POINT: The safe space revolution will devour its own roots
Margaret Atwood’s The Handmaid’s Tale, an especially significant novel in feminist literature, depicts a moralistic dystopia in which women are relegated to total subservience to men, acting purely as wombs or wives, but never both. The protagonist and narrator, Offred, reflects on the differences before the advent of the theocratic dictatorship that tore her from her family and forcibly turned her into a concubine, stating, “Now we walk along the same street, in red pairs, and no man shouts obscenities at us, speaks to us, touches us. No one whistles. There is more than one kind of freedom … Freedom to and freedom from. In the days of anarchy, it was freedom to. Now you are being given freedom from.”
The mechanism of “freedom from” is leveraged to silence and suppress women in Atwood’s dystopia. However, this mechanism can be explicitly used to suppress any demographic. As more and more students demand freedom from intellectual diversity by labeling it as oppression and attempt to end it through the systemic silencing of opposing opinions, the American college campus is moving closer and closer to a regressive dystopia.
The idea of college safe spaces and coddling is a relatively hot topic right now. I myself have written about it multiple times from a contemporary perspective, focusing on constitutionality and precedent. But viewing the regression of free speech and intellectual diversity on campus from a historical lens paints a more viscerally jarring picture.
Consider the history of the rationalization of sexism. Pennsylvania State University psychologist Stephanie Shields hypothesizes that historical paternalism was enforced by a cultural standard labeling men’s instinctive responses as “passionate” (and thus strong,) but women’s instinctual responses as just “emotional.” By generalizing women as biologically predisposed to emotional or intellectual weakness, sexist behavior and norms have been justified as protecting women. On college campuses, safe spaces are a form of this protectionism that subjugates people and continues to treat them like children.
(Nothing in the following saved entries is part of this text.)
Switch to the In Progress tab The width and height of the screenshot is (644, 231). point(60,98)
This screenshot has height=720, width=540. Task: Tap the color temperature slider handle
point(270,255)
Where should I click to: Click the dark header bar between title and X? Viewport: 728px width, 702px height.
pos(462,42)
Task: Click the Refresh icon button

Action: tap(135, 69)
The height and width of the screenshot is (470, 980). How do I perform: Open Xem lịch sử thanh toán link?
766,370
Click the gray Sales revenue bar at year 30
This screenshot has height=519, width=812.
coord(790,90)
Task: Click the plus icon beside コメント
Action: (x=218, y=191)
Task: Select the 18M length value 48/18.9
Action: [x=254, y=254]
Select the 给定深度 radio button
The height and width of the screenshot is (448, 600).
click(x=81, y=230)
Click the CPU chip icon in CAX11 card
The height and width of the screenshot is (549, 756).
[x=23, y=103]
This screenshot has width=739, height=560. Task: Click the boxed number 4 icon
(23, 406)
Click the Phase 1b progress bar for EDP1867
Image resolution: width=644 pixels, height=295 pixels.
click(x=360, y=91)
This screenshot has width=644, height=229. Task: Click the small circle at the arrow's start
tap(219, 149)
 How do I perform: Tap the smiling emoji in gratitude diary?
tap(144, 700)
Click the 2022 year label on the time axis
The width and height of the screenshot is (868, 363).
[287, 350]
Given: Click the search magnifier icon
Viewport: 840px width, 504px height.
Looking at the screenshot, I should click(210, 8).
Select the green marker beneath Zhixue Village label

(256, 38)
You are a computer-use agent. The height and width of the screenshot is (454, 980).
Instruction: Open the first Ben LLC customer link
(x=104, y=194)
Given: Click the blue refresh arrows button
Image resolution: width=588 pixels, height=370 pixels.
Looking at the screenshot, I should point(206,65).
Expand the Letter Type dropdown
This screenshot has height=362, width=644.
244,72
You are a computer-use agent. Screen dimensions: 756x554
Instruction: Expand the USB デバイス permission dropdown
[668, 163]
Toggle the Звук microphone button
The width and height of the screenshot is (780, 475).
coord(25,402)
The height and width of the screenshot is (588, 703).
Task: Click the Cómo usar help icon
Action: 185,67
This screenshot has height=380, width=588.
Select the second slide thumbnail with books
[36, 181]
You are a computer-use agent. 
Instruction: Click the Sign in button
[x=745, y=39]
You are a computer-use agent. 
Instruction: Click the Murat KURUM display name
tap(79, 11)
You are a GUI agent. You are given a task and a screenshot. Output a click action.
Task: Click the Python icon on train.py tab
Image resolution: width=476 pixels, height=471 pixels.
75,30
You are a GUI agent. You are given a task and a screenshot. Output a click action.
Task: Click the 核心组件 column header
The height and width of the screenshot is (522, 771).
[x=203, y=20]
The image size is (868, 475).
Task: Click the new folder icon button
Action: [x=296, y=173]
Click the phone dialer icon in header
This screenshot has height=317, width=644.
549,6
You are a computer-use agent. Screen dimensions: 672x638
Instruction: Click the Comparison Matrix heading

As I have previously asserted, free speech is the best attack on bigoted behavior simply because it does not discriminate. The best way to shut down racism is to employ one’s “freedom to” logically deconstruct racist and other bigoted fallacies, not just silencing the conversation. In fact, shutting down the conversation to ensure people’s “freedom from” discomfort or even immoral opinions just ferments bigotry into an even worse beast, churning ignorance and fallaciousness into resentment and anger. This backlash to silencing and political correctness is exactly what produced the rise of Donald Trump. Trump supporters, who are statistically working-class and uneducated, are not supporting him for the successes that were Trump University or Trump Steaks, but instead, they admire Trump’s self-described best asset: his “aura of personality.”
Aside from its syntactic redundancy, this “aura of personality” is just a manifestation of pent-up anger, not only at a feeling of a decline of American exceptionalism, but also largely as a violent reaction against the politically correct, safe space culture which vilifies any and all dissenters and forces them into silence and submission. The result of silencing someone, even a bigot, is not shutting down the idea, but fueling their fury. In essence, safe space culture breeds the very evil it seeks to destroy.
Furthermore, college students should not want an arbitrary line drawn to grant them “freedom from” uncomfortable ideas. Intellectual diversity, especially that of the highest quality afforded by attending a prestigious university, is an incredible privilege and an asset to learning. Only by learning how to defend moral or logical ideas can students, especially those in the liberal arts and humanities, truly become scholars. Yet today, conversations are shut down with claims of triggers and microaggressions. While claims of PTSD from traumatic events such as rape or abuse should not be taken lightly, psychologists have already come to the conclusion that discourse and mild exposure to events which caused trauma is the best way to overcome it.
The people who tend to advocate for safe spaces also tend to be the ones who vehemently oppose a potential Trumptatorship. However, to halt a rising tide of a cultural and political system motivated by fear and irrationality, we, as college students with the power to shape some part of the future, must not impose a fear of intellectual dissent in our own social spheres. It is tempting to give into the imposition of “freedom from” unpalatable ideas, but choosing “freedom from” over the “freedom to” uncensored or coded speech destroys the very core of what it means to receive an education and will condemn us to a future of a society ruled by terror and instinct instead of knowledge and advancement.
Tiana Lowe is a sophomore majoring in math and economics. “Point/Counterpoint” runs Tuesdays.
Very well written article.
Well done, Tiana Lowe! You skillfully connected the timid and sissyish expectations of some for “safe spaces” to protect them from frightening “triggers” and “microaggressions;” with the appeal that Donald Trump has for his followers. No, I am not among his followers, but I can observe that many find his bluntness and candor to their liking.
The political ideas that Mr. Trump blurts out or advocates may be vile and likely will eventually eliminate him. But whatever the contents of his speech, he is not “politically correct,” an atrocious concept. A lot of people who deplore Mr. Trump’s ideas, like his direct, outspoken style. So yes, he probably attracts many followers who are revolted by “political correctness” “triggers” and “microaggressions.” They will not win for him office, but theirs is an interesting reaction to “political correctness.”